Reputation: 409
On a microcontroller, in order to avoid loading settings from a previous firmware build, I also store the compilation time, which is checked at loading.
The microcontroller project is build with 'mikroC PRO for ARM' from MikroElektronika.
Being easier to debug, I programmed the code with minGW on my PC and, after checking it left and right put, it into microC.
The code using that check failed to work properly. After an evening of frustrating debugging I, found sizeof("...")
yielding different values on the two platforms and causing a buffer overflow as a consequence.
But now I don't know whose fault is it.
To re-create the problem, use following code:
#define SAVEFILECHECK_COMPILE_DATE __DATE__ " " __TIME__
char strA[sizeof(SAVEFILECHECK_COMPILE_DATE)];
char strB[] = SAVEFILECHECK_COMPILE_DATE;
printf("sizeof(#def): %d\n", (int)sizeof(SAVEFILECHECK_COMPILE_DATE));
printf("sizeof(strA): %d\n", (int)sizeof(strA));
printf("sizeof(strB): %d\n", (int)sizeof(strB));
On MinGW it returns (as expected):
sizeof(#def): 21
sizeof(strA): 21
sizeof(strB): 21
However, on 'mikroC PRO for ARM' it returns:
sizeof(#def): 20
sizeof(strA): 20
sizeof(strB): 21
This difference caused a buffer overflow down the line (overwriting byte zero of a pointer – ouch).

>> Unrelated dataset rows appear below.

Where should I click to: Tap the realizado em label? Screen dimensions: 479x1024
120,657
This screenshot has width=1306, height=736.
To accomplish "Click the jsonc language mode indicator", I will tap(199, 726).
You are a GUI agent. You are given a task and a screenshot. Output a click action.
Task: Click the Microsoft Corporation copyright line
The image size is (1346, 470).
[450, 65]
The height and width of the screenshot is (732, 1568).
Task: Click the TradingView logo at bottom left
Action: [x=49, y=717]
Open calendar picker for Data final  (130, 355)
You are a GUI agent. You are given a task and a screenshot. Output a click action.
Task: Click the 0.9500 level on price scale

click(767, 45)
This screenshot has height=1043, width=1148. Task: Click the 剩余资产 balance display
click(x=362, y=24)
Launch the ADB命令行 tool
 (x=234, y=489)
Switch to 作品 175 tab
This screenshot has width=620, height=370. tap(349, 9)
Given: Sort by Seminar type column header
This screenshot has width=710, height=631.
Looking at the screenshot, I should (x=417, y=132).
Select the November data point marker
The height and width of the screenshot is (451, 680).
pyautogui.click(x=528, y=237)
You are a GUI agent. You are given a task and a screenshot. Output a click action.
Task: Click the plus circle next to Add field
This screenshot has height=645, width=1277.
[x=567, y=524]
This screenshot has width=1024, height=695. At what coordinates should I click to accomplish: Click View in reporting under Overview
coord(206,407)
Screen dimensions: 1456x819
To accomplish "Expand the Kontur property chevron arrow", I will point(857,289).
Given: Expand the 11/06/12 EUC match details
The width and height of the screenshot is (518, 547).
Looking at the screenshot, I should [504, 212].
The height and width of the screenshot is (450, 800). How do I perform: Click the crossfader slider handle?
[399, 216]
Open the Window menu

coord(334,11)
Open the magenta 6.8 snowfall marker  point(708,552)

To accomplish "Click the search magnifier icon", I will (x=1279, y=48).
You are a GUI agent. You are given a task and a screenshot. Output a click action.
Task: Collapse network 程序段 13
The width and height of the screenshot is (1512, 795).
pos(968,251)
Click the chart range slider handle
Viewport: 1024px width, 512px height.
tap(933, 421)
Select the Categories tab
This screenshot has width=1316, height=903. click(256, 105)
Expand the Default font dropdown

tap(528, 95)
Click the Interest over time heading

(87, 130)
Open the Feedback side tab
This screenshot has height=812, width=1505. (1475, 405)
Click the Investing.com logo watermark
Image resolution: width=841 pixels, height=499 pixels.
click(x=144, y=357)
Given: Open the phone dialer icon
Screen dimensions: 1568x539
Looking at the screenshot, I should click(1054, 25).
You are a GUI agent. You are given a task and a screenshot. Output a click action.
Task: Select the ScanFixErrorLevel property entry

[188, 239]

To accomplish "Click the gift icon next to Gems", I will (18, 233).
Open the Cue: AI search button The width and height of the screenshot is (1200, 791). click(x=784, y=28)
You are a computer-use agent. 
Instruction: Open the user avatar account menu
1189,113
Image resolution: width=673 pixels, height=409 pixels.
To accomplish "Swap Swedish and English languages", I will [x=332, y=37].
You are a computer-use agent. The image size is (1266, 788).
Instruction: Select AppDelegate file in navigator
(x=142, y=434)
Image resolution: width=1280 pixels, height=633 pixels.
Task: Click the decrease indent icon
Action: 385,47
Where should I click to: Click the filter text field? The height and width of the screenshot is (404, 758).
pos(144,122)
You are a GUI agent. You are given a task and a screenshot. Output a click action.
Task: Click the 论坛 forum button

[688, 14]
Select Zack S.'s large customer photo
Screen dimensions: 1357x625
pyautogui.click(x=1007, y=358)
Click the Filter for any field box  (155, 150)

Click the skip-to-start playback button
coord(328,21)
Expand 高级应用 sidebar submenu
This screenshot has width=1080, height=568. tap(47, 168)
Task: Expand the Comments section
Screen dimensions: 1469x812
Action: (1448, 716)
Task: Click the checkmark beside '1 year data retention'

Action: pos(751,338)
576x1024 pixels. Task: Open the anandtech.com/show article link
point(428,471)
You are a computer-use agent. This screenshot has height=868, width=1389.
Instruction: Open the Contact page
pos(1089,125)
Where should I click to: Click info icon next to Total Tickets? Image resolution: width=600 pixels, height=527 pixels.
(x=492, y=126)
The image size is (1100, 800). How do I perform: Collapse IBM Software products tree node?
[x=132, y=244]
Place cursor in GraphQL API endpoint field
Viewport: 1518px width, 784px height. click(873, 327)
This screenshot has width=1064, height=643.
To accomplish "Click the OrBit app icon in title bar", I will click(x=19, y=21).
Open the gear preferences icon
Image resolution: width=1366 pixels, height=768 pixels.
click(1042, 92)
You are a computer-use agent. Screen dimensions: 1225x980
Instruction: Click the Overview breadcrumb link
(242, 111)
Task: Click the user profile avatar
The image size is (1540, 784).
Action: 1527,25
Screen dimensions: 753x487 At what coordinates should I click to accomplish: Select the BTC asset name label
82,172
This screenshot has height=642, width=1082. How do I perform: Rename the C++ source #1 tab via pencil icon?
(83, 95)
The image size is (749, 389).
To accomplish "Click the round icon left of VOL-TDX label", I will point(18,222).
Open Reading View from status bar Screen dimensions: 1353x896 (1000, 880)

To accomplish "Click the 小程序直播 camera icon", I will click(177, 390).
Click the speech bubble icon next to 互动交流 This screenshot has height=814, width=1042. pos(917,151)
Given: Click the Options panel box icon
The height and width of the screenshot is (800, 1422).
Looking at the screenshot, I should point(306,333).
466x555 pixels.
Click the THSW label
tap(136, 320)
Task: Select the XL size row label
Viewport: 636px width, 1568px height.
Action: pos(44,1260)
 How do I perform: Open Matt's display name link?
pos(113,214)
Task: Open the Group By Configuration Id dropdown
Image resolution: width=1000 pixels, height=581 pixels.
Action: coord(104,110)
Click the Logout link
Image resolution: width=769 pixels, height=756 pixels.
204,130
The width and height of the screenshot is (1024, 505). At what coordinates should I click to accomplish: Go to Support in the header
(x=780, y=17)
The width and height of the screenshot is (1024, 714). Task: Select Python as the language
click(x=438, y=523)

21 is the answer I expect: 20 chars and the '\0' terminator.
Is this one of the 'it depends' things in C or is there a violation of the sizeof
operator behavior?
Upvotes: 39
Views: 5299
Reputation: 213960
This is all 100% standardized. C17 6.10.8.1:
__DATE__
The date of translation of the preprocessing translation unit: a character string literal of the form"Mmm dd yyyy"
... and the first character ofdd
is a space character if the value is less than 10.
...
__TIME__
The time of translation of the preprocessing translation unit: a character string literal of the form"hh:mm:ss"
" "
(the space you used for string literal concatenation) = 111 + 8 + 1 + 1 = 21
As for sizeof
, a string literal is an array. Whenever you pass a declared array to sizeof
, the array does not "decay" into a pointer to the first element, so sizeof
will report the size of the array in bytes. In case of string literals, this includes the null termination, C17 6.4.5:
In translation phase 7, a byte or code of value zero is appended to each multibyte character sequence that results from a string literal or literals. The multibyte character sequence is then used to initialize an array of static storage duration and length just sufficient to contain the sequence. For character string literals, the array elements have type
char
, and are initialized with the individual bytes of the multibyte character sequence.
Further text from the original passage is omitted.